Ok, now we have the basics down let’s move on. You might have seen the next section, as it’s been detailed by Tom Critchlow in a different post. I’m going to help explain the genius behind his rank tracking - try and keep up. This is a common task that we might want to do so let’s quickly discuss how to do that. Firstly we construct the search URL like this:

=“http://www.google.com/search?hl=en&gl=US&q=”&a2
Let’s break this down a bit shall we?
  • We’re going to get data from google, so naturally we have http://www.google.com/
  • Next is /search? - this means we’re pulling up the search results page
  • We add in hl=en which is the language code. EN=english
  • gl=US is helping us get United States Results, for UK we would use gl=UK
  • q= is your search query ex. cool places in london, cats etc...
  • Optional: You can specify the number of results by adding &num=20 or =50,=100
  • Most importantly, this URL looks like a formula because he adds the =. Also, he adds “ because this is essentially telling G docs that anything in the ” “ is text.

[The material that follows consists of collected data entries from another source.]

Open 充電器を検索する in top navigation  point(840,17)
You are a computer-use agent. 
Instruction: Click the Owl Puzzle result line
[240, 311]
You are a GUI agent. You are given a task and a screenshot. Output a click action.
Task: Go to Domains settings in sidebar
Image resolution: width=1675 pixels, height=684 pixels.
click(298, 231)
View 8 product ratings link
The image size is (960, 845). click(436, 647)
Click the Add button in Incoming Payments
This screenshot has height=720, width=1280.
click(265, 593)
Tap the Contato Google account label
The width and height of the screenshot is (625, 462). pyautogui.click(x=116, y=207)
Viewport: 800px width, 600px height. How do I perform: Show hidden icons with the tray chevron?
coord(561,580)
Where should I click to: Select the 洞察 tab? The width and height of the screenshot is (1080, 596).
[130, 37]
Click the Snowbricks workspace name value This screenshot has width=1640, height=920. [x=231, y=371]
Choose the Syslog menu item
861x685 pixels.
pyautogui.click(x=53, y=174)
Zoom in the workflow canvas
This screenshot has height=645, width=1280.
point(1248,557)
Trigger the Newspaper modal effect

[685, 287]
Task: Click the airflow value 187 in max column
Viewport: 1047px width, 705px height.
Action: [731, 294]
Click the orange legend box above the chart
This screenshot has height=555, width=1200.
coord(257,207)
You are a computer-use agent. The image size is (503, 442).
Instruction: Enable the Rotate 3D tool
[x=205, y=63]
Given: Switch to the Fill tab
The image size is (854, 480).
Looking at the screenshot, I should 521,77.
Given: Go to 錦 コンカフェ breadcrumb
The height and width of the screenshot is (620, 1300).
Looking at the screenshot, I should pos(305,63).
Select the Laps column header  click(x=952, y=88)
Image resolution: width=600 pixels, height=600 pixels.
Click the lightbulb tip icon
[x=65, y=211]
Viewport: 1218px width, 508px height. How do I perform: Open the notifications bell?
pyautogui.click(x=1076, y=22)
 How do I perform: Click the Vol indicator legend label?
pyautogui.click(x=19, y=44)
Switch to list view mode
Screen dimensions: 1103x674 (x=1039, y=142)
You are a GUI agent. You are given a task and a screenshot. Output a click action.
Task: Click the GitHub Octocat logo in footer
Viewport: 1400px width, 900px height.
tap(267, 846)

When the text finishes he adds the cell reference &a2. Why? This way you can type your next query in A2 and not have to modify the URL again :)
Ok back to Tom:Then we parse the Google URL using importxml like this:
=importxml(C2,”//h3[@class=’r’]/a/@href“)
I’m not going to break that down, hopefully you can figure out what I’m getting off the page (Psst - he’s taking all the links from the listings). Again, check the source code for the page if you’re not sure what to write in your importxml function. Output like this:

As before, Grab your own copy here.

Of course, since this is a common function we might want to roll it into a single cell like this:

=ArrayFormula(MATCH(1, FIND(”https://www.distilled.net“,importxml(concatenate(”http://www.google.co.uk/search?q=“&A2&”&pws=0&gl=UK&num=50“),”//h3[@class=’r’]/a/@href“)),0))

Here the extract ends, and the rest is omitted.